Pre-tax profits halve but aggregator predicts a shift back to growth, and hints at potentially moving into other sectors
Aggregator GoCompare has posted solid half-year financial results for 2019, but has seen the group’s pre-tax profits halve.
|H1 19 (£m)||H1 18 (£m)||Movement (£m)||Movement (%)|
|Profit before tax||7.6||15.9||-8.3||-52%|
The group posted steady and consistent revenue, but operating profit tumbled from £17.3m in H1 2018 to £9.5m in H12019.
And pre-tax profit fell by 52% in H1 2019 to £7.6m, from £15.9m in H1 2018.
According to the group’s financial statement, the cost of marketing the launch of subsidiary, weflip (£6.8m) and higher EBITDA costs of around £3.5m (H1 2018: £2m), were seen as the main cause of this fall in profits.
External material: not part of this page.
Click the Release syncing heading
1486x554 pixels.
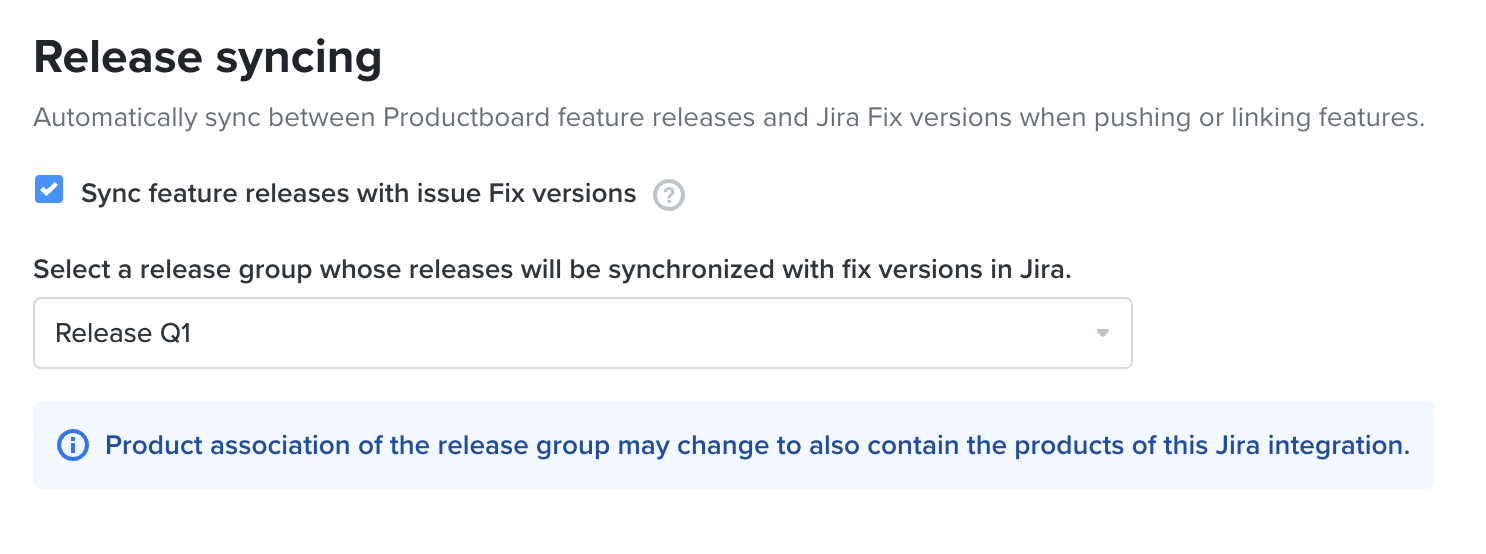tap(208, 57)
Price comparison stays steady despite downward trend
For the price comparison side of the business, revenues stayed the same, at around £72m, however 2019 is just slightly lower than 2018, which it puts down to “downward trend in car insurance premiums, leading to lower switching volumes.”
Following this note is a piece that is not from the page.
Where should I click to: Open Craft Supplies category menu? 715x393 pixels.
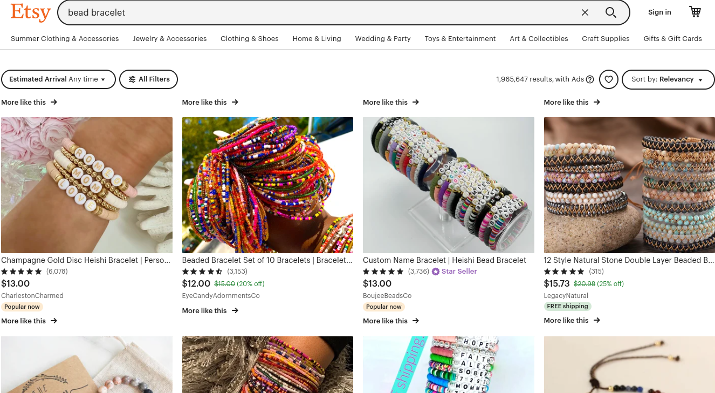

However, while premiums may have been down as well as interactions, revenue per interaction increased by 8% compared to H1 2018, primarily driven by an improvement in conversion but also higher income per transaction.
GoCompare predicts that the market will soon switch again, with conversion rates and higher interaction on the horizon.
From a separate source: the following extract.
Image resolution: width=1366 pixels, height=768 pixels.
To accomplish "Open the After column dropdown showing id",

“With the launch of our new customer-led brand proposition to drive awareness and preference we are well placed for H2 and expect the car insurance switching market to return to growth.”
Move into new sectors?
When looking ahead to possible strategic development, it hinted at the possibility of entering more sectors of insurance, aside from motor and home.
It said: “The Group has an opportunity to grow the brand beyond motor and home insurance into other product and price comparison services and sectors.
“Overreliance on products or segments may lead to adverse financial performance.